Monday, March 08, 2010

Low Cost Digital Publishing Experiments

I've taken quite a few photographs in my life, and between the series of how-to books written for McGraw-Hill and my websites, I've published over a thousand of them. One of the things I've learned is that panoramic pictures almost never capture the same feeling you get when you're looking at some distant attraction. It cost me dozens of rolls of 35 mm film and hundreds of dollars in developing to learn how to frame photographs in the view finder so the final print didn't shout - "Why didn't you move closer, dummy!"

Then the new millennia arrived, and in 2000 I bought a Olympus D-360L, a 1.3 Megapixel camera with no zoom for $300. It took me a couple days to really internalize the fact that taking photographs was now very cheap. In fact, the more I've used the camera over the years, the cheaper each individual photograph costs as it's amortized against the original $300 purchase. I almost feel like NOT taking photographs is costing me money.

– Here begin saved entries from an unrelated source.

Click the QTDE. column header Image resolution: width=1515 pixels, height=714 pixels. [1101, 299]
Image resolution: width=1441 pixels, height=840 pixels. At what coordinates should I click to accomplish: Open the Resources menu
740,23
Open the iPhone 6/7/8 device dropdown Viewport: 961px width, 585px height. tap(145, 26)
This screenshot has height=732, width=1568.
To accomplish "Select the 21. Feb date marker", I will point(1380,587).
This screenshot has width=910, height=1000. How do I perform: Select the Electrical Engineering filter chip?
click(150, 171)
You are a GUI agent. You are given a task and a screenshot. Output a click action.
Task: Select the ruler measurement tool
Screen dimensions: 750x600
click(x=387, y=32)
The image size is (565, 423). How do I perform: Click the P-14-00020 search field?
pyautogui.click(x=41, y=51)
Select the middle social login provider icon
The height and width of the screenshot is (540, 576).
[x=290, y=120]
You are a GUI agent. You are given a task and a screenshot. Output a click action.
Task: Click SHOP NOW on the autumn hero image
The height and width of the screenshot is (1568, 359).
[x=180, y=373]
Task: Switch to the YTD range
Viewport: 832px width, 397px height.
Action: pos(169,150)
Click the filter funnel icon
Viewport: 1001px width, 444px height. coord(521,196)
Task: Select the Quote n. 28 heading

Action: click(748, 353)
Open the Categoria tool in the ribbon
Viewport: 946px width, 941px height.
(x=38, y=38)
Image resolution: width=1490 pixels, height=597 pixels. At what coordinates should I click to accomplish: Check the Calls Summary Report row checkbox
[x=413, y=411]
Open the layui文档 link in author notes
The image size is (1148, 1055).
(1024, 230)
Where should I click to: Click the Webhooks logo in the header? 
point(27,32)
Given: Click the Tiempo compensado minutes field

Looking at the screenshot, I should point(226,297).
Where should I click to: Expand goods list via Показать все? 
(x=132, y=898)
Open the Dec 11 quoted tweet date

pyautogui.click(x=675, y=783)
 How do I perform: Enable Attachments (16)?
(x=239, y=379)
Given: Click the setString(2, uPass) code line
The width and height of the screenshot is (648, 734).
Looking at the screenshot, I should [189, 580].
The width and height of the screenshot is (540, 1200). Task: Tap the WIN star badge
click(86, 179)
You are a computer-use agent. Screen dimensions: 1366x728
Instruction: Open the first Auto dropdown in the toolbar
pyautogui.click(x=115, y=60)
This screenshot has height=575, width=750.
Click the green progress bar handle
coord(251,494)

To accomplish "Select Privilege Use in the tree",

Web sites follow the same economics as digital cameras. Once you're paying for a website, adding web pages doesn't cost anything extra. It's NOT adding web pages that makes a website site seem like a waste of money. Starting a website with a half dozen pre-planned pages and never updating it is like buying a digital camera and never even filling up the memory card. Imagine if you had a friend who claimed to be a big photography buff, and every time you visited he just showed you the same half dozen photographs. How often would you go visit him?

The primary value of all this digital stuff to publishers is that it makes it cheap to experiment. Whether you're talking about blogs, eBooks, print-on-demand, eMail newsletters, videos or podcasts, production cost is limited to the first copy. Reproduction, as pirates all know, is basically free. That's why I'm such a strong advocate of the incremental approach to publishing. Why tie up all of your time and money in creating a comprehensive work before you know how it will be received? Take it a web page at a time, see what interests your readers, try to find a compromise between what people want and what you want to give them. The old publishing world said, "It's our way or the highway." On the Internet, the highway is just a click away, so try to unbend a little.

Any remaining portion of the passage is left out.